Foremost of omissions from the list opposite is the Decca box [4756872] of Janáček . Mackerras did for Janáček what Colin Davis did (at much the same time) for Berlioz, bringing both the operas, and native-language performances of them, into the mainstream. It’s too bad that he left behind no recording of The Adventures Of Mr Brouček, but his performances have gone down in the annals of English National Opera history.
Give me a ring
In the same vein, we are left with a meagre representation of his Wagner: an Australian Opera film of Die Meistersinger, and audio highlights of Götterdämmerung, on ABC Classics and Classics for Pleasure, respectively. Perhaps one day the Ring he conducted for ENO, as second fiddle to Reginald Goodall, will see the light of day. I wish there was a Martinů symphony cycle – but now I’m being greedy.
Whether in Janáček or Mozart or Gilbert & Sullivan, Mackerras was searching above all not for the fulfilment of a personal vision but the sound of a piece as the composer wrote it, in a down-to-earth spirit of authenticity that found expression in his work with the Orchestra of the Age of Enlightenment. In the Boydell Press monograph dedicated to his life and work, the bassist Chi-chi Nwanoku remembers him asking one hapless musician in rehearsal, ‘Why can’t you just get it... right?’ Their recording of Schubert’s ‘Great’ C major Symphony gets pretty much everything right, most of all in a Trio that almost weeps with nostalgic contentment, ‘those were the days’.
Essential Recordings
Beethoven: Symphonies Nos. 1-9
Hyperion CDS443015 (5CD)
Nos. 1-8 with the Scottish CO, all outstanding, No.9 with the Philharmonia, slightly less ‘tight’, but still a Beethoven cycle for the ages.
Schubert: Symphonies Nos. 5, 8 & 9
Virgin (2CD)
Early recordings with the Orchestra of the Age of Enlightenment, and a model of ‘period’ sound in early-Romantic repertoire.
Life With Czech Music
Supraphon SU40422 (4CD & DVD)
‘Late’, Czech-made accounts of Janáček and Martinů, including a definitive Glagolitic Mass, plus a touching interview in English.

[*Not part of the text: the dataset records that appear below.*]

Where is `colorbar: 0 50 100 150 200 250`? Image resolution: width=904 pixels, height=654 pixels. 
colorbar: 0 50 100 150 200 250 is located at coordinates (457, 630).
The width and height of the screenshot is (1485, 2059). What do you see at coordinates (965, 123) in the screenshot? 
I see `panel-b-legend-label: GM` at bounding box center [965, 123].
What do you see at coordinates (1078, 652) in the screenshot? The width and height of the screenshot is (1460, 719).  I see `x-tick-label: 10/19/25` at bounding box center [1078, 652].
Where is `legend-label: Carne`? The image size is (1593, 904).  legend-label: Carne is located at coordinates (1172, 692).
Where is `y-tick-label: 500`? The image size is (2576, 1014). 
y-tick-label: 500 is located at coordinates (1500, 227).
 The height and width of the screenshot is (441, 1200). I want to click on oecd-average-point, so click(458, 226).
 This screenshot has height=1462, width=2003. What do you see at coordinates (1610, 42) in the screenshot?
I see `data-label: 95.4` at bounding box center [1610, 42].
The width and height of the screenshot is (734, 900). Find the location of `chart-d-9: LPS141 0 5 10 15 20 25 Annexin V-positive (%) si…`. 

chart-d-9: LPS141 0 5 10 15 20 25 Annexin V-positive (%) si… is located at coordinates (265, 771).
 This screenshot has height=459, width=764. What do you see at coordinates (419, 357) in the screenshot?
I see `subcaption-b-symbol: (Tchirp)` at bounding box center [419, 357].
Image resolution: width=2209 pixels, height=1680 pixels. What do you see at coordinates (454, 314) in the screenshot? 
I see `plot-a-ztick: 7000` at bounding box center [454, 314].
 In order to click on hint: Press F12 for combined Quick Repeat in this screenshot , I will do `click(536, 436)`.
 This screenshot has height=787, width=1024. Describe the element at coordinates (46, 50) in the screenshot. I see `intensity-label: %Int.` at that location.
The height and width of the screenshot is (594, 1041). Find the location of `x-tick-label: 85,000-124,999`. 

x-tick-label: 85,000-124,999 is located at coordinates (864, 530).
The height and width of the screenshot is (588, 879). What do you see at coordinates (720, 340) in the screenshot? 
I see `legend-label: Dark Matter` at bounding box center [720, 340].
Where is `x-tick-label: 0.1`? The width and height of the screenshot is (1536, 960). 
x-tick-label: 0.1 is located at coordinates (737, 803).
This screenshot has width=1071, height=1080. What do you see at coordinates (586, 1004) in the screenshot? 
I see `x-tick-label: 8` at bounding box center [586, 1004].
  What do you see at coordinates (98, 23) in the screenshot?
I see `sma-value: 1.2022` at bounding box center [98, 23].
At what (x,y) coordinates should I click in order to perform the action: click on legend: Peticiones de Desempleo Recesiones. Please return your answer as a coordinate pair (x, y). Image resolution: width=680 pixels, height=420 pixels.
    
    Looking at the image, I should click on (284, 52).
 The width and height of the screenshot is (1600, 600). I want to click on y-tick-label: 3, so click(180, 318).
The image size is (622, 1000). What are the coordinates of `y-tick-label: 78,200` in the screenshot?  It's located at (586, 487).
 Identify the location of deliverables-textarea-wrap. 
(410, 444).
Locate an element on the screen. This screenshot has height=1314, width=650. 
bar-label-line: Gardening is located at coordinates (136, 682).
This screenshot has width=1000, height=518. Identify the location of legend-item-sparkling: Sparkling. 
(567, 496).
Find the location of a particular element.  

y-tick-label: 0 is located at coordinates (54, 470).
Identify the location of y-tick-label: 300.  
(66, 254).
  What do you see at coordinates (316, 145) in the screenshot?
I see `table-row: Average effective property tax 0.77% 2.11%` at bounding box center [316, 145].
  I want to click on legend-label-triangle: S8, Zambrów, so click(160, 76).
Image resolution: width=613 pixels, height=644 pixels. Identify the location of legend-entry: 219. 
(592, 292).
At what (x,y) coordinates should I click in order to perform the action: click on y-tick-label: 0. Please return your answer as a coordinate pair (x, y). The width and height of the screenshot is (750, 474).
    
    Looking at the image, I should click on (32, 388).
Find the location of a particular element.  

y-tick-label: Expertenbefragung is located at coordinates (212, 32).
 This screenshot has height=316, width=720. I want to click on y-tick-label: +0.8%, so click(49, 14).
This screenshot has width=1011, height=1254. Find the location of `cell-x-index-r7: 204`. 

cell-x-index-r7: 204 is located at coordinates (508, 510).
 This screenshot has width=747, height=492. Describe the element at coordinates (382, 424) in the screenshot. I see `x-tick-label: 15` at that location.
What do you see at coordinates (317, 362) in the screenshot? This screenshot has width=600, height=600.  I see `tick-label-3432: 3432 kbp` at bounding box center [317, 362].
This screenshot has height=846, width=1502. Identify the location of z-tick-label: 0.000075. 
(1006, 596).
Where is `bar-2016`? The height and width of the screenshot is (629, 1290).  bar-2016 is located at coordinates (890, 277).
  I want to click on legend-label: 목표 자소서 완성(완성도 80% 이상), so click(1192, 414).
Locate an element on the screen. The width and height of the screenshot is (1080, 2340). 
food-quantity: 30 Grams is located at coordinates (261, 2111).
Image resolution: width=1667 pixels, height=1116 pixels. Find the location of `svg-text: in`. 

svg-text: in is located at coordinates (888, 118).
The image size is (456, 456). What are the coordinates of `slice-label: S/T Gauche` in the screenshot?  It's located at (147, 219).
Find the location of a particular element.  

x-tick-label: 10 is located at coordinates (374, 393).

Mozart: Da Ponte trilogy, Die Zauberflöte
Telarc CR02008 (11CD)
The fruits of a long-term partnership with the Scottish CO and the Edinburgh Festival – and at under £30, an unmissable bargain.
Handel: Julius Caesar
Chandos CHAN3019 (3CD)
A high point of Mackerras’s ENO work, crowned by Janet Baker in the title role, but without a weak link in the cast.
Delius: A Village Romeo And Juliet
Argo/Decca 4833977 (2CD)
Mackerras as the true successor to Beecham, and another studio opera recording with all the intensity of a live staging.